| LISTING |
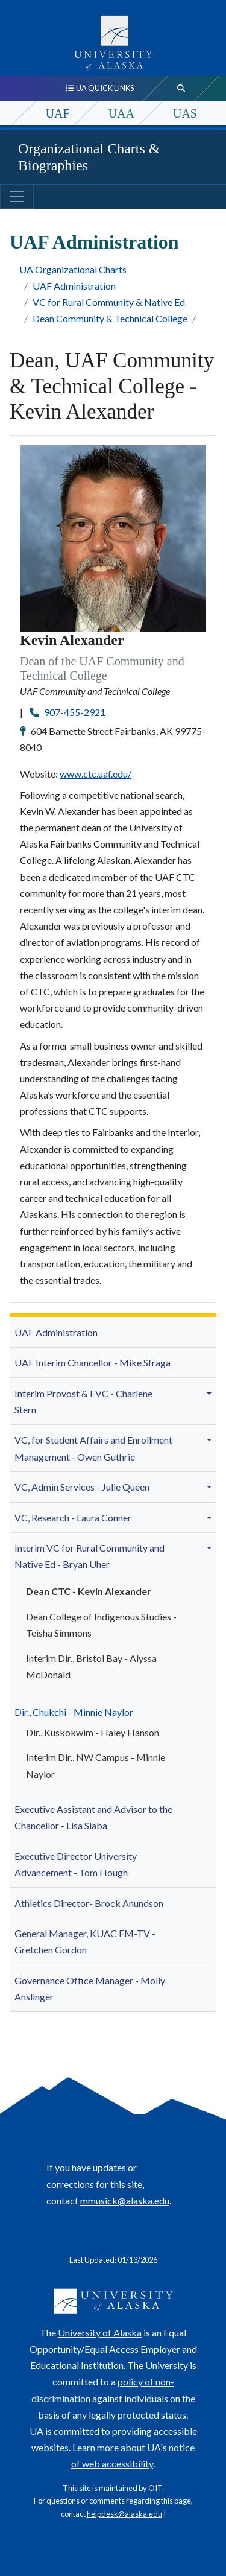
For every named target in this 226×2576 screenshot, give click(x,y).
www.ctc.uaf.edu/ (95, 773)
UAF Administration (74, 285)
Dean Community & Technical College (110, 318)
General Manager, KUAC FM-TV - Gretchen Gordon (84, 1941)
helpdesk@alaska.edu (124, 2514)
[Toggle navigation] (17, 197)
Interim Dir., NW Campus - (95, 1765)
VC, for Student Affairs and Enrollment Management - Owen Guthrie (93, 1448)
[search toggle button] (181, 88)
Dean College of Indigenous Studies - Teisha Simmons (101, 1625)
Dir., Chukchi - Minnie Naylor (73, 1712)
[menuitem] (113, 1332)
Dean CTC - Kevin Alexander (88, 1591)
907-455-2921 (74, 712)
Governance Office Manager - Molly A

| PROBLEM |
List every line of the records above that contains the word "Manager", copying each line in full.

| ANSWER IN FULL |
General Manager, KUAC FM-TV - Gretchen Gordon (84, 1941)
Governance Office Manager - Molly A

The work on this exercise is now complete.